Ivan has suggested a few ideas for his tattoo.    Upon his suggestion, Catherine and I have begun a poll.    But our friends are all welcome to make other suggestions for Ivan’s tattoo.

This entry was posted in Ivan's Bunker, laudable weirdness, Ned Kelly's Pub and tagged , . Bookmark the permalink.

7 Responses to Ivan’s tattoo

  1. Ned Kelly says:

    I voted for a tattoo of Zhang Ziyi on my butt.

  2. Ned Kelly says:

    I mean, on Ivan’s butt.

  3. Ned Kelly says:

    Dear UnderTheJacaranda,

    I object and protest categorically against Ivan having a tattoo of me on his buttocks, unless he agrees to cast me in a leading role in his new movie, “Skinny chicken-legged sluts pretend to represent Russian Leninism in the PRC”.

    Sincerely yours,
    An Obvious Impersonation of the skinny little chicken-legged whore with a face that real Chinese think resembles a cheap prostitute, Z. Ziyi. (NOT to be confused with Zhang Ziyi, or so Ivan’s lawyer says.)

  4. C.A. Yeung says:

    I’ve voted for ZZY because I know how much Ivan is obsessed with chicken legs.

    But on a second thought, I want to give Ivan a quick reminder:

    Mate, I know you think Hypatia is great.
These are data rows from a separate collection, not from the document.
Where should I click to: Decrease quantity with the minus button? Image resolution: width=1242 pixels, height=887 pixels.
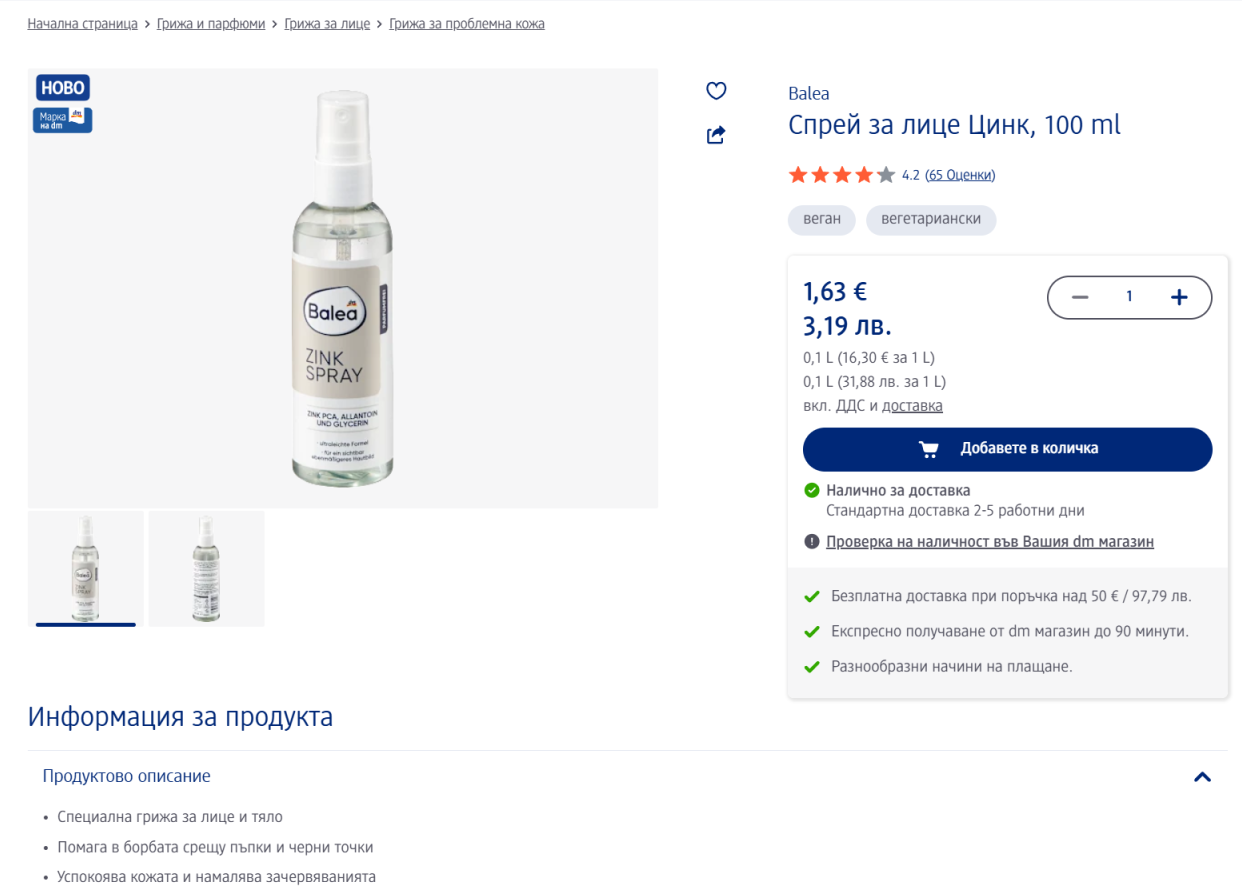tap(1080, 297)
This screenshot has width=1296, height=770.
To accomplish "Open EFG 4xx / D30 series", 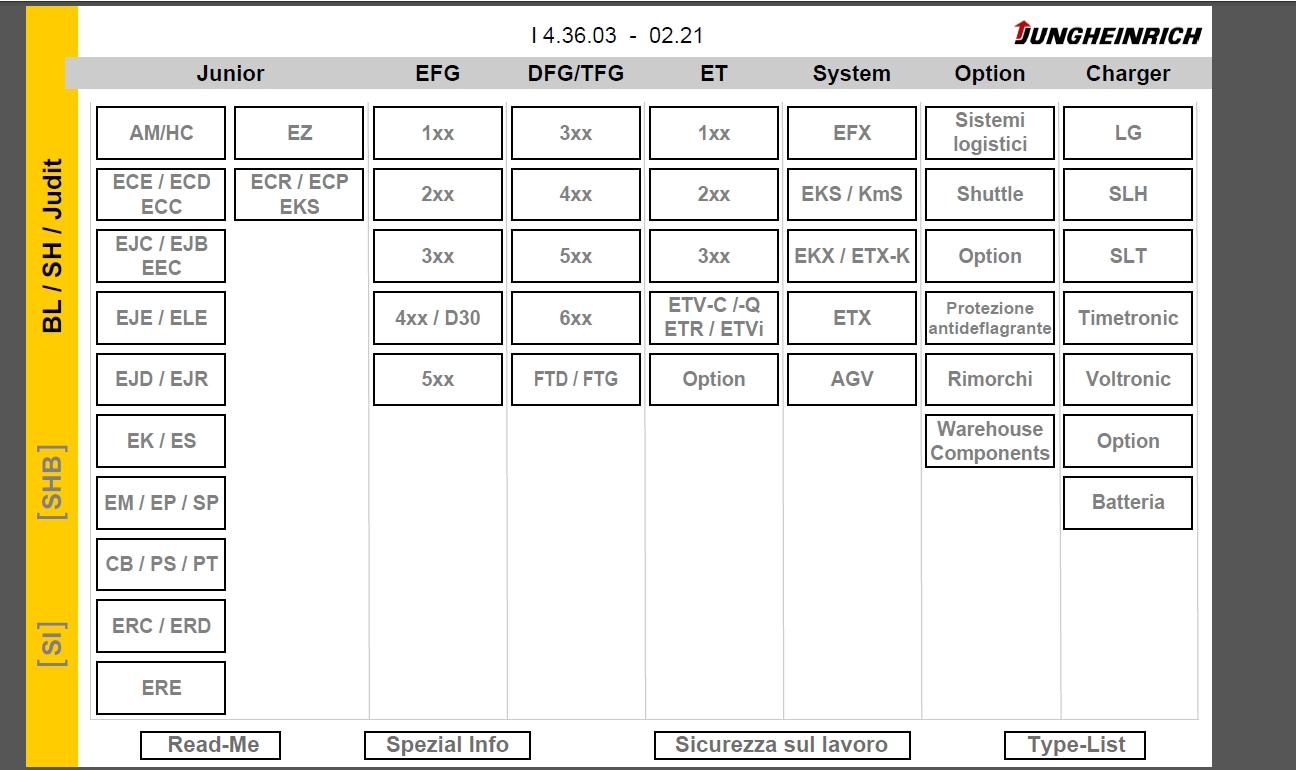I will (x=438, y=318).
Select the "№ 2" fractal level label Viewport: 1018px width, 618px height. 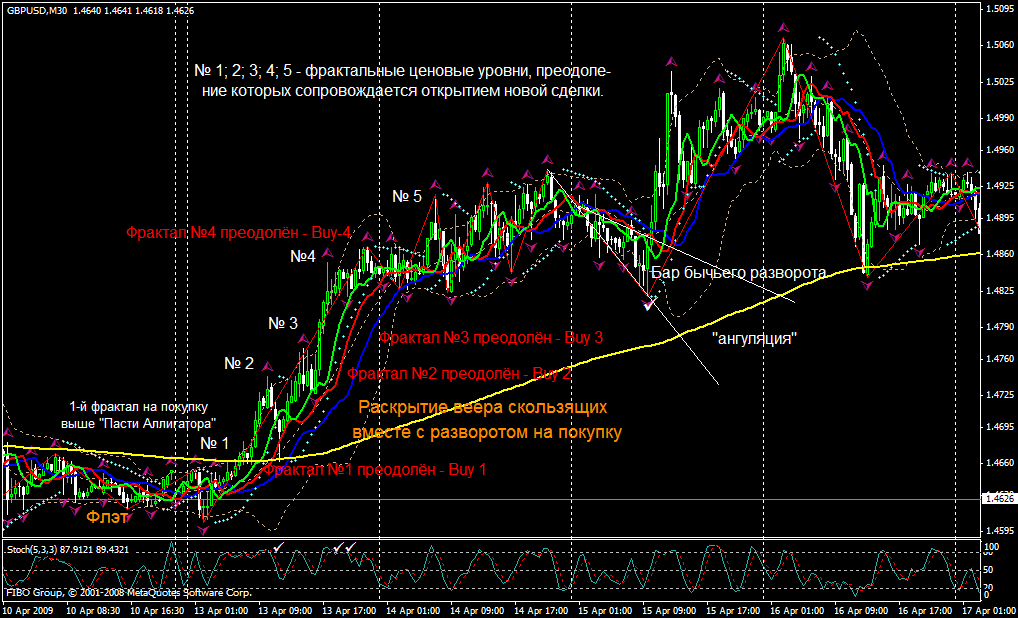[x=238, y=363]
But whatever you do, don’t let her talk you into tattooing her name on any part of your body. Did you remember how you were almost arrested at Beijing airport 3 years ago because you had a huge tattoo on your right arm that said 我爱轮子 (literary translated as “I love the FLG”)? It’s understandable why airport security would not accept your explanation that 轮子 was in fact the name of your ex Japanese bodybuilder girlfriend. And I wouldn’t blame them for thinking that you’re being cheeky with them about your FLG connections.

  5. Ned Kelly says:

    What? WHAT the F—? Does Ivan know Chinese?

    I don’t. So now I’m becoming more suspicious about this “Ivan” character.

  6. justrecently says:

    I’d say the fate of Ivan’s butt is sealed. Four votes out of four for ZZY.

  7. Ned Kelly says:

    Country-Western song lyrics, circa 1980s:

    I want to kiss her, BUT (pause)
    She won’t let me;
    I want to whisper sweet nothings in her-rear,
    I wanna hold her behind (pause) closed doors and more;
    I wanna kiss her but,
    She won’t let me.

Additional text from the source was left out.